The day’s fifth panel addressed women’s leadership and the 2024 elections, in which half the world’s population is voting. Speakers stressed how AI and other technologies could be used to interfere with the democratic process during a year of so many elections. “We have a corrupted information ecosystem,” said Maria Ressa, a Nobel Laureate and IGP Carnegie Distinguished Fellow. “Very little has been done to change it.” Across much of the world, she added, attacking women is typically the first step in the degradation of democracy. In that regard, “2024 will be the tipping point.”
Nina Jankowicz, a panelist who became a target of a defamation campaign two years ago when she was appointed to lead counter-disinformation efforts for the Department of Homeland Security, says “things have gotten measurably worse” over the last decade. “Not just in the amount of attacks or the toxicity of the attacks, we now have a tech environment that is enabled by people like Elon Musk who have rolled back the trust and safety measures.” (Jankowicz and SIPA’s Camille François are the coauthors of an upcoming report for IGP and Vital Voices Global Partnership about technology-facilitated gender-based violence.)
Panelists emphasized that important strides have been made in Europe thanks to the Digital Services Act, which raises the bar on content moderation, the importance of academic research; and the promise of alternative tech ecosystems.
In the day’s final panel — “Reproductive Rights Under Attack: Lessons from the US and Abroad” — Alexis McGill Johnson, president and CEO of the Planned Parenthood Action Fund said the state of reproductive rights in the United States is “incredibly dire.”
“You've all seen the maps,” she continued. “Twenty-one states now have abortion bans. That means one in three women and more trans and nonbinary folks are living in states where they no longer have access to abortion care in their state. It means that they are traveling significant miles to get access to care — unless they are being denied access altogether.”

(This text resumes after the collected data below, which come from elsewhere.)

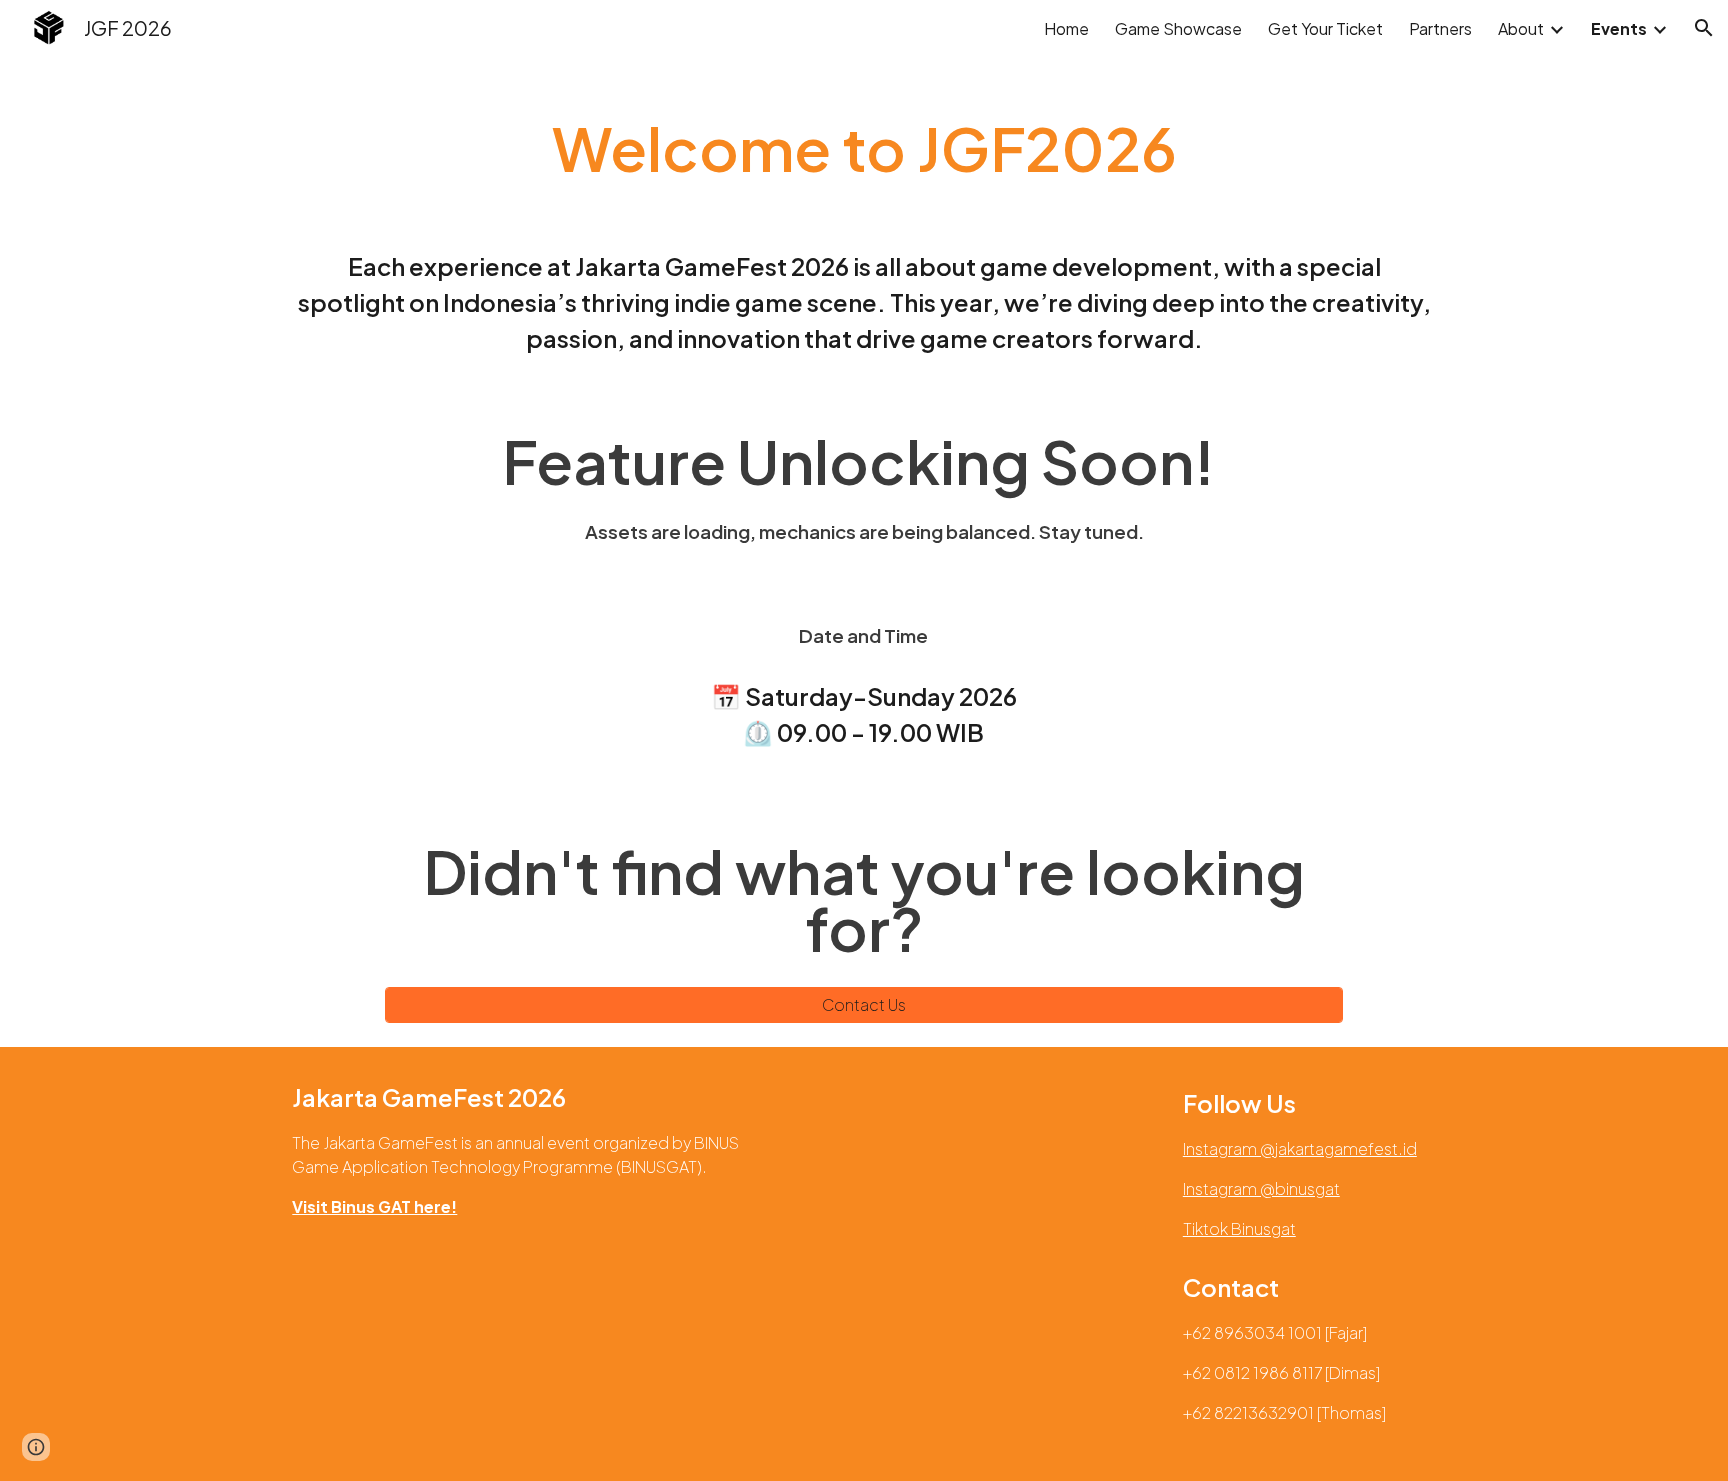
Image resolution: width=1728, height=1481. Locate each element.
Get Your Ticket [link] (1325, 28)
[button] (1704, 28)
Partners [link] (1440, 28)
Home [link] (1066, 28)
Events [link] (1619, 28)
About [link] (1521, 28)
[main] (864, 157)
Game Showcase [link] (1178, 28)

McGill Johnson said the rapidly changing regulations on the ground is causing fatigue among providers everywhere, reducing interest in the OB/GYN specialty among medical students.
Jennifer Klein, who is Assistant to President Biden and director of the White House Gender Policy Council, discussed the recent court decision that endangered IVF treatment in Alabama. “It is important to point out this is a direct consequence, a completely predictable consequence of the overturning of Roe v. Wade, and we know who is responsible for that.”
She said the Biden administration is working hard to protect access to medication abortion, access to contraception, and patient privacy.
“The biggest win we need to keep fighting for, which is to pass federal legislation to restore the protections of Roe.”
-Jennifer Klein, Assistant to the President and Director, White House Gender Policy Council
Sara Casey, an assistant professor at Columbia’s Mailman School of Public Health who directs the RAISE Initiative, said the rollback of rights in the United States threatens women’s health and women’s rights elsewhere. It has “a profound effect of reproductive rights in the global south,” she explained. “They say, ‘The US did it, why can't we?’”
As one of only four countries that has “taken steps backwards” on abortion rights, the United States is a global outlier on restricting reproductive rights for women. Yet the panelists sounded a note of optimism. “Every time [protecting abortion rights] is on the ballot, we win,” said McGill Johnson.